Kommentar
17:55 Uhr, 10.09.2020

Geldpolitik: Neuer Lockerungswettlauf unter Notenbanken?

Notenbanken haben großen Einfluss auf die Wirtschaft. Am besten hilft eine Mischung aus niedrigen Zinsen und Währungsabwertung. Die Fed hat vorgelegt. Kommen nun alle anderen?

Nach der Finanzkrise bekannten sich alle Notenbanken dazu, dass sie die Wechselkurse nicht gezielt manipulieren würden, um wirtschaftliche Vorteile zu erzielen. Aktiv hat tatsächlich keine der großen Notenbanken Wechselkurspolitik betrieben. Indirekt haben sie es natürlich schon gemacht. Erst wurden die Zinsen gesenkt, dann wurden Anleihen gekauft. Beides entspricht einer Lockerung der Geldpolitik und je lockerer diese ist, desto schwächer der Wechselkurs. Zuletzt wirkte das nicht mehr. Notenbanken sind am unteren Ende der Zinsgrenze angekommen. Tiefer geht in den meisten Fällen nicht mehr, wenn man das Finanzsystem nicht destabilisieren will. Auch Quantitative Easing wirkt auf die Wechselkurse kaum noch. Japan hat schon vor Jahren sein QE-Programm zu einem unbegrenzten gemacht. Der Yen wertete trotzdem nicht weiter ab, sondern sogar wieder auf. Es mangelt an direkten Einflussmöglichkeiten. Die US-Notenbank bedient sich nun eines neuen Instruments. Aktiv muss sie dabei nichts tun. Sie muss einfach nur abwarten. Bisher wollte sie 2 % Inflation erreichen. Bei höherer Inflation würde sie intervenieren, also die Zinsen anheben, um die Inflation nicht davonlaufen zu lassen...

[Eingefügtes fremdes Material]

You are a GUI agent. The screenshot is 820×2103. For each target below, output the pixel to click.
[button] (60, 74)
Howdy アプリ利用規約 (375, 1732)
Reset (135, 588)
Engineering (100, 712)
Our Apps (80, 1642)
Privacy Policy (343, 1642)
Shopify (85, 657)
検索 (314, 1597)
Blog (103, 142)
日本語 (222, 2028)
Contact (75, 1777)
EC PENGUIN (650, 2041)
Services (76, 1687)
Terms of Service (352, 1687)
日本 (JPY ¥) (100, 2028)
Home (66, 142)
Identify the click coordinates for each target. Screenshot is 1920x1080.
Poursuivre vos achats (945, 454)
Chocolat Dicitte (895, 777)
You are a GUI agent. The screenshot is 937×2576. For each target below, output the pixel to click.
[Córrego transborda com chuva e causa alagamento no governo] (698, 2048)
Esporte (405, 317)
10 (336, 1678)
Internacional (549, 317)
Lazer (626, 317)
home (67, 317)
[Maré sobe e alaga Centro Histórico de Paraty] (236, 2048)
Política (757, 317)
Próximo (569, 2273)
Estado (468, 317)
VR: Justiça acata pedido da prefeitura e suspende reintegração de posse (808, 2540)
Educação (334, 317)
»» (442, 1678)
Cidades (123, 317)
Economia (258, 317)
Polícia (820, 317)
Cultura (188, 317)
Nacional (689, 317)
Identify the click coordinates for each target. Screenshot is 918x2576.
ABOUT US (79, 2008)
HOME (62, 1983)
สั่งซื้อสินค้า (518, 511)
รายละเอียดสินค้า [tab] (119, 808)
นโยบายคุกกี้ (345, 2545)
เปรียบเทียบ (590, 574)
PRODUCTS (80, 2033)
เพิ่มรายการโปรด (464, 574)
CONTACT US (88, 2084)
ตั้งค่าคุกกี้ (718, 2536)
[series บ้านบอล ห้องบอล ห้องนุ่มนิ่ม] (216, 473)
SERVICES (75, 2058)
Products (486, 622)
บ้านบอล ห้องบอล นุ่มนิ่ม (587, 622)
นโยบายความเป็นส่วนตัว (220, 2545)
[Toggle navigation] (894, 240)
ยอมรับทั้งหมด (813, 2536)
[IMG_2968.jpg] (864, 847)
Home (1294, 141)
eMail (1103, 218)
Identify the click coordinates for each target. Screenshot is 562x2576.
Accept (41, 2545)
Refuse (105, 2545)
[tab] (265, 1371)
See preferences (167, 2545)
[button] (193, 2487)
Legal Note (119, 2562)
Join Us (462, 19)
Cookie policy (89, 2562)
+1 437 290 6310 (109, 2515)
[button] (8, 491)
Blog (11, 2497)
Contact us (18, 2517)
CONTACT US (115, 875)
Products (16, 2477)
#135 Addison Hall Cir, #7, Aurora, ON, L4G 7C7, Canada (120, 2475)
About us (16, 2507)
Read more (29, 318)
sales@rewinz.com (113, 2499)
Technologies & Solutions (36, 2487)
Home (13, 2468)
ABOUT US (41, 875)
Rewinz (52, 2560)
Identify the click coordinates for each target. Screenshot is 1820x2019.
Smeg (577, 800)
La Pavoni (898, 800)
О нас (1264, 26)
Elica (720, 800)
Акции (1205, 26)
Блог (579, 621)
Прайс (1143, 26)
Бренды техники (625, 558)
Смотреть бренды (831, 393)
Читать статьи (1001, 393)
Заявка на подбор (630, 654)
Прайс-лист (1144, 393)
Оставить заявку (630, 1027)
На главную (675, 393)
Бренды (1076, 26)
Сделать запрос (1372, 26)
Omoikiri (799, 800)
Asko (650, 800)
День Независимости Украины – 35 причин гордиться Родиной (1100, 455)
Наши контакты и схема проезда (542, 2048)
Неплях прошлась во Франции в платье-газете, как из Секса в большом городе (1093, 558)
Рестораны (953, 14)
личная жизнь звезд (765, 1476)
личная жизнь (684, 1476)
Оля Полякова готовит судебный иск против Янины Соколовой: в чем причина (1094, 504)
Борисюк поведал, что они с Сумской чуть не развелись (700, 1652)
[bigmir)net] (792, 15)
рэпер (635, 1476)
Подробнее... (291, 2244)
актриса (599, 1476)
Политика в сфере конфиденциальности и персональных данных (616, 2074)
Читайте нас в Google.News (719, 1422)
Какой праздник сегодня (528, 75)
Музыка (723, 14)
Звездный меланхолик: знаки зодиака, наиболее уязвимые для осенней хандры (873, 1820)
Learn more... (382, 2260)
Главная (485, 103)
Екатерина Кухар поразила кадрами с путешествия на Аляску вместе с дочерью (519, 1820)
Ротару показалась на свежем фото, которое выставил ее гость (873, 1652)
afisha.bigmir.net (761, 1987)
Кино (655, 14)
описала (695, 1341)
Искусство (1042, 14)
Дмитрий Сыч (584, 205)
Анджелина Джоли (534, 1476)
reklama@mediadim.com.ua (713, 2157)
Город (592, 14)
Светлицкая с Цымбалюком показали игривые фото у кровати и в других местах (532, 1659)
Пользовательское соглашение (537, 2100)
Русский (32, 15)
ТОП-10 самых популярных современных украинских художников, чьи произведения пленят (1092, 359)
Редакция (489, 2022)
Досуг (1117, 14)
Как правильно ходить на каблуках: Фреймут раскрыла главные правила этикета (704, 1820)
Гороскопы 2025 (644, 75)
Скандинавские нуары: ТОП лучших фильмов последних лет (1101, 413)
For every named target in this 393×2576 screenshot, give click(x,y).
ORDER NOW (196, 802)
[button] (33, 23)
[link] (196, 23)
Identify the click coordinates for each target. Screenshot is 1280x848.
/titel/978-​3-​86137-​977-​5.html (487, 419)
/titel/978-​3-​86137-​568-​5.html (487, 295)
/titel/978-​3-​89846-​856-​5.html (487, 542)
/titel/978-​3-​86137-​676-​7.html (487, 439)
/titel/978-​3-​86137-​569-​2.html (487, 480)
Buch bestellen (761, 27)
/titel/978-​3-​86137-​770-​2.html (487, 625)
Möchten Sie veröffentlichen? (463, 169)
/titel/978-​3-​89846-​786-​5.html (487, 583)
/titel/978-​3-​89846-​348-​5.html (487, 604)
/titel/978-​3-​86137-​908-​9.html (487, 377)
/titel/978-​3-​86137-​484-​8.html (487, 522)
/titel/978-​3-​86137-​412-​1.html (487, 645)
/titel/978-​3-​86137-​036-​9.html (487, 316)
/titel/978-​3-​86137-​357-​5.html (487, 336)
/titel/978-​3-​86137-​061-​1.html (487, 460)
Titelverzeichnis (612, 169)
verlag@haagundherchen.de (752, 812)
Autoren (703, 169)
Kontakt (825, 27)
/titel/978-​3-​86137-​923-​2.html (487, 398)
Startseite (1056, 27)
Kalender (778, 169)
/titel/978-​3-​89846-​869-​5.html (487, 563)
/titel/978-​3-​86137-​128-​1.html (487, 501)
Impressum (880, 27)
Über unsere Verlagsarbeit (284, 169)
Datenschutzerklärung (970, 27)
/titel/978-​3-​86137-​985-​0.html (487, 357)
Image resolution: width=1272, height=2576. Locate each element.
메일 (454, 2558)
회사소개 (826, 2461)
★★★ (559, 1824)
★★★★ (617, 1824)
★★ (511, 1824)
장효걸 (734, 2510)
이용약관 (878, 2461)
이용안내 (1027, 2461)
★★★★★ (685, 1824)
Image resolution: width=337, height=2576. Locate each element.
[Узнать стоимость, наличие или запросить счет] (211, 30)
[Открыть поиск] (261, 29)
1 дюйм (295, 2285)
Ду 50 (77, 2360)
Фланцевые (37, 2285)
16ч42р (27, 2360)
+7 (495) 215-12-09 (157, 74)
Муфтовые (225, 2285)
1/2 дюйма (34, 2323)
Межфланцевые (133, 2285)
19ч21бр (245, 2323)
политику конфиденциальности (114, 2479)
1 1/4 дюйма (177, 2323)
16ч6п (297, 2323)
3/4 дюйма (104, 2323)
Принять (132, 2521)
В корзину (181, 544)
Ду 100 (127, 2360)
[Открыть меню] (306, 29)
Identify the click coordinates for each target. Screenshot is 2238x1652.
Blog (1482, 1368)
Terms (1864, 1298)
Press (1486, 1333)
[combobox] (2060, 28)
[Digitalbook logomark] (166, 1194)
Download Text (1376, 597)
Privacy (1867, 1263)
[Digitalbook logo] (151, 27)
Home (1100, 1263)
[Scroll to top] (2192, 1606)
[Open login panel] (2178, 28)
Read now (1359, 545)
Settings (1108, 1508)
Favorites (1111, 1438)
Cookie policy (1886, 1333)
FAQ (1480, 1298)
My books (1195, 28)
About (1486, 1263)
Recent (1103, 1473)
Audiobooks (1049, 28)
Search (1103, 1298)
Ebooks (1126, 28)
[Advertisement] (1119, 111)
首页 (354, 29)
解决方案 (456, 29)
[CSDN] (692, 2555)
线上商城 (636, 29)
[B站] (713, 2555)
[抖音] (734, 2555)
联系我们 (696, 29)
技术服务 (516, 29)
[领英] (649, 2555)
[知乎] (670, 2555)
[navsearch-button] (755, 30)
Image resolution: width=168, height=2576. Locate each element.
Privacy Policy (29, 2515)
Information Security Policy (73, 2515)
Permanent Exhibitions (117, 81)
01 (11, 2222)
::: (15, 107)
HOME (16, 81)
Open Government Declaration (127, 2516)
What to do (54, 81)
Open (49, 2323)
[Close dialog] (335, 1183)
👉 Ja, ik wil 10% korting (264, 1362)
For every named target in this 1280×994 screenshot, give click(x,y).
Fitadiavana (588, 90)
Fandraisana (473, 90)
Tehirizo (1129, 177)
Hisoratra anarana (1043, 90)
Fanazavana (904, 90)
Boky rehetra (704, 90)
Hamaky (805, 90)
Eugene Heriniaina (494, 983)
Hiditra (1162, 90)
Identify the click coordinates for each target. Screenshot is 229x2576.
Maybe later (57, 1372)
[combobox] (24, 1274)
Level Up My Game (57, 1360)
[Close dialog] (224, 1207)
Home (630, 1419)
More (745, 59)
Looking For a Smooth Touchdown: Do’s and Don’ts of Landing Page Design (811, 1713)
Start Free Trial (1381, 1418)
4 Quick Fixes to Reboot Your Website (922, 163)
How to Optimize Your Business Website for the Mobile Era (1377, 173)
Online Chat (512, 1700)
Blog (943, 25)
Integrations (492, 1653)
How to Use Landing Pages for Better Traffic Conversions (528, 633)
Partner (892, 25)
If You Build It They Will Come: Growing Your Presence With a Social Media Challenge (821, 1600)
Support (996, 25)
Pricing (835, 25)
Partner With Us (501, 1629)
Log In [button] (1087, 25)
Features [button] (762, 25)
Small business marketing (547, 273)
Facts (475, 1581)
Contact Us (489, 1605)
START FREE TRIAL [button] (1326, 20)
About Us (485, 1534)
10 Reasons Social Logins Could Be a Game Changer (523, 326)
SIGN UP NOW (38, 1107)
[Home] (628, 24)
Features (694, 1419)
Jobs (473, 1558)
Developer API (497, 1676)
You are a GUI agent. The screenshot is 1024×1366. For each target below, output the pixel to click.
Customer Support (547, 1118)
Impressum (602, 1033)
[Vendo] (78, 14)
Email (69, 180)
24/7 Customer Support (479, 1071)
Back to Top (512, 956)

Jetzt ist das anders. Es geht nicht mehr darum, das 2 % Ziel zu erreichen und die Inflation dort mehr oder minder zu deckeln, sondern darum, dass die Inflation im Mittel 2 % beträgt. Das bedeutet, dass die Rate auch längere Zeit über 2 % verharren kann.

Derzeit glaubt niemand daran, dass 2 % überhaupt erreicht werden können. Marktbasierte Erwartungen zeigen erst in 30 Jahren eine Inflationsrate von 2 % an (Grafik 1). Kurzfristig dürfte die Inflation sogar wieder sinken. Nach dem Schock im März und April erholt sich die Teuerung gerade. Ist die kurze Phase des „Zurückschnappens“ der Wirtschaft vorbei, dürfte sich die Rate wieder nach unten bewegen.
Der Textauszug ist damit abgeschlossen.